→ Textauszug:
++++++
»Grünes Band Sachsen« wird Nationales Naturmonument
29.04.2026, 14:22 Uhr — Erstveröffentlichung (aktuell)
Der Freistaat Sachsen hat den sächsischen Abschnitt des ehemals innerdeutschen Grenzstreifens als Nationales Naturmonument ausgewiesen. Die entsprechende Verordnung des Sächsischen Staatsministeriums für Umwelt und Landwirtschaft wurde im Sächsischen Gesetz- und Verordnungsblatt veröffentlicht und tritt am 30. April 2026 in Kraft. Damit wird auf einer Länge von 42 Kilometer der zusammenhängende Abschnitt des Grünen Bandes in Sachsen auf einer Fläche von 760,8 Hektar einheitlich geschützt. Als Nationale Naturmonumente werden Gebiete festgesetzt, die aus wissenschaftlichen, naturgeschichtlichen, kulturhistorischen oder landeskundlichen Gründen und wegen ihrer Seltenheit, Eigenart und Schönheit von herausragender Bedeutung sind. Die Verwaltung sowie das Management für das Schutzgebiet wird dem Vogtlandkreis in seiner Funktion als untere Naturschutzbehörde und als untere Denkmalschutzbehörde übertragen. Der Landkreis ist damit zuständig für die Erhaltung und Entwicklung dieses Schutzgebietes.
Sachsens Umweltminister Georg-Ludwig von Breitenbuch: »Während unüberwindliche Grenzzäune die Menschen in Ost und West voneinander trennten, entstanden auf dem ehemaligen ›Todesstreifen‹ einzigartige Lebensräume für gefährdete Pflanzen und Tiere. Inzwischen ist daraus der längste Biotopverbund Deutschlands geworden. Zudem ist das Grüne Band ein mahnendes Zeugnis deutscher Geschichte und ein lebendiges Symbol der Wiedervereinigung. Die Erinnerung an die Familien, deren Eigentum für die Grenzanlage enteignet und nicht zurückgegeben wurde, gehört für uns dazu. Die Ausweisung des sächsischen Teils als Nationales Naturmonument ermöglicht es, das Andenken an die deutsch-deutsche Teilung an diesem besonderen Ort wachzuhalten, die hier entstandenen ökologisch wertvollen Flächen nachhaltig zu schützen und pflegen und für die Menschen erlebbar zu machen.«
Landrat Thomas Hennig: »Im Vogtlandkreis liegen Start und Zielpunkt des Grünen Bandes. Dieser denkwürdige Streifen der jahrzehntelangen Teilung Deutschlands ist zum Ort des Zusammenwachsens geworden. Als neues Monument soll das Band deshalb Mensch, Geschichte und Natur auf schützenswerte Weise miteinander verbinden.«
Das Grüne Band entlang der ehemaligen innerdeutschen Grenze bildet mit einer Gesamtlänge von 1.393 Kilometern das größte Biotopverbundsystem Deutschlands. Das Gebiet ist geprägt von naturnahen Offenland-, Wald- und Gewässerkomplexen sowie einigen gut erhaltenen Feuchtgebieten und Mooren. Es bietet zahlreichen seltenen und bedrohten Pflanzen und Tieren einen Lebens- sowie Rückzugsraum und ist zudem ein wichtiger Wanderkorridor. Das Grüne Band ist heute mit den erhaltenen und geschützten Grenzbefestigungs- und -sicherungsanlagen, Kolonnenwegen sowie Gedenkorten eine Erinnerungslandschaft und lebendiges Denkmal für die deutsch-deutsche Teilung.
++++++
→ Ausgangsmaterial:
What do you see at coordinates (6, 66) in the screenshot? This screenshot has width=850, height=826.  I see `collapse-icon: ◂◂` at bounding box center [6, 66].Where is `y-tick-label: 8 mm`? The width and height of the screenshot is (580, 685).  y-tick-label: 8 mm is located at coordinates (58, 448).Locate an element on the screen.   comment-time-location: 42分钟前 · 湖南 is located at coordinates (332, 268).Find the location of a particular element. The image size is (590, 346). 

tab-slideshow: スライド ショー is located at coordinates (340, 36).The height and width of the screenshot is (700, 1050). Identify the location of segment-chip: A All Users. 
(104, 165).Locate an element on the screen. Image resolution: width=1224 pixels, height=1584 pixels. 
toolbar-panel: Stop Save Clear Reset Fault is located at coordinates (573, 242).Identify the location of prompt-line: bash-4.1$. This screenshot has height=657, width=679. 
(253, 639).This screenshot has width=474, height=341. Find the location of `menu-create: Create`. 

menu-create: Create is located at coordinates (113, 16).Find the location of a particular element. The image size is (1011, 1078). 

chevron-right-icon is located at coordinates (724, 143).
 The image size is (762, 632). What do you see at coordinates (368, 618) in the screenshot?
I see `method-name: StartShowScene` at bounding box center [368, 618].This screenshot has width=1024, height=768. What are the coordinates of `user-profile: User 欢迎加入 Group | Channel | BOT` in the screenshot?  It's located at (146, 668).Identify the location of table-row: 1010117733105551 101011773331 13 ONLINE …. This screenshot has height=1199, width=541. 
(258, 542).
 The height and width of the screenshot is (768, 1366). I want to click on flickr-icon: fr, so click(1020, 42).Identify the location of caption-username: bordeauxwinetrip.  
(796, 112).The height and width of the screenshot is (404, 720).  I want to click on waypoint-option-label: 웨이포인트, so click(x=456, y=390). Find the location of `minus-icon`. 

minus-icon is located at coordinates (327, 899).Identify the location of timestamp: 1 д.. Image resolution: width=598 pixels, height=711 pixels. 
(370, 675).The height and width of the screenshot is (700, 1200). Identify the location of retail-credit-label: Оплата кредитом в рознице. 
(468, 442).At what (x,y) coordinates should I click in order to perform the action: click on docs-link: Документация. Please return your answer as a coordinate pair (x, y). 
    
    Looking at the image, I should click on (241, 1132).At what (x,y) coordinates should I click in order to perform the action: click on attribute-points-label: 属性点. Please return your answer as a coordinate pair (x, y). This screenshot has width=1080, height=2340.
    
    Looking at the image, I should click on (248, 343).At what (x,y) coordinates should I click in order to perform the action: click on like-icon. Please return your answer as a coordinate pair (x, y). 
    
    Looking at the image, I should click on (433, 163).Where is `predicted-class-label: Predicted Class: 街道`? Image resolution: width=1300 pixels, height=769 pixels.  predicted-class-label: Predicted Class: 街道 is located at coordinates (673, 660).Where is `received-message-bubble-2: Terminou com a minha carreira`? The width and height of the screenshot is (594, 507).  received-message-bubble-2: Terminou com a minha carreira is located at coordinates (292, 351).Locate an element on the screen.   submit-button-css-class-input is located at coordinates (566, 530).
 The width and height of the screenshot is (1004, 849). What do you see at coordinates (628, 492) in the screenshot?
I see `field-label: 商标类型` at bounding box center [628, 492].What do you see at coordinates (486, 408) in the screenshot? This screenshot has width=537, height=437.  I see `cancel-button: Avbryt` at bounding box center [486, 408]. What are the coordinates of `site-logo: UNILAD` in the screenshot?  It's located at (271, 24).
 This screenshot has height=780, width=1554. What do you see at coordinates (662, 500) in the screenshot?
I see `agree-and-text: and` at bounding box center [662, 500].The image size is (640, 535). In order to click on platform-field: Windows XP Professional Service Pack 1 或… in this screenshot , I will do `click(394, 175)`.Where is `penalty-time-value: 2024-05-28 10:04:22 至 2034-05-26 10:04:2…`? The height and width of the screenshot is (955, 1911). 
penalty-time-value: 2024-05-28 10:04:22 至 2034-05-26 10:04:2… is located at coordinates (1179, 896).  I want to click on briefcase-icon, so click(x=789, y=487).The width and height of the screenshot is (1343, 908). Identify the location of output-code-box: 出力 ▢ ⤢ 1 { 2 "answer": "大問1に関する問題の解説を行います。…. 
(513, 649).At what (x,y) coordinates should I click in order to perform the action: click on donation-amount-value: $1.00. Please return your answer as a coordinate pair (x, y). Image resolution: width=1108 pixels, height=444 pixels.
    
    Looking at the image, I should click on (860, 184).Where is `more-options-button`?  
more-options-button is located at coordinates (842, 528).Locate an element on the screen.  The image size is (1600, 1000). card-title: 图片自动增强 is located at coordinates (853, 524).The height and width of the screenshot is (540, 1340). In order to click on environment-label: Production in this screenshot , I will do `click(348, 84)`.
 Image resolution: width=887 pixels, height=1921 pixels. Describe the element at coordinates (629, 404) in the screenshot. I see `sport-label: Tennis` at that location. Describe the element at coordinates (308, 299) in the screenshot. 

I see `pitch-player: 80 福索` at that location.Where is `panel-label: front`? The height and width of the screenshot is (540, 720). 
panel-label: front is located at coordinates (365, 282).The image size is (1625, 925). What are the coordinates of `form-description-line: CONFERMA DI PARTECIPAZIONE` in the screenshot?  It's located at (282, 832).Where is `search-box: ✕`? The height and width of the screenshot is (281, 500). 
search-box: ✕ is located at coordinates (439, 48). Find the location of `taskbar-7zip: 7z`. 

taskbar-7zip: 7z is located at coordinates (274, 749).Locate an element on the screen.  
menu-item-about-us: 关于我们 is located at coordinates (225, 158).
++++++
→ Aufgaben:
A) Welche Fläche umfasst laut der Meldung zum Grünen Band Sachsen das neu geschützte Gebiet?
B) Führe bitte die Meldung zum Grünen Band Sachsen nach ihrem letzten Satz weiter.
Die Daten haben hiermit nichts zu tun.

→ Lösungen:
A) 760,8 Hektar.

B)
Der naturschutzfachliche Teil des Grünen Bandes Sachsen steht bereits seit 1996 in Form von insgesamt 13 Naturschutzgebieten, Flächennaturdenkmalen sowie geschützten Landschaftsbestandteilen vollständig unter Naturschutz, gleichzeitig ist er Natura2000-Gebiet und als »Grünes Band Sachsen/Bayern« in überwiegenden Bereichen Bestandteil des Fauna-Flora-Habitat (FFH)-Gebietes. Mit der Ausweisung als Nationales Naturmonument werden die bislang geltenden Schutzverordnungen aufgehoben und nun einheitliche Regelungen und eine Vollzugszuständigkeit im Schutzgebiet geschaffen.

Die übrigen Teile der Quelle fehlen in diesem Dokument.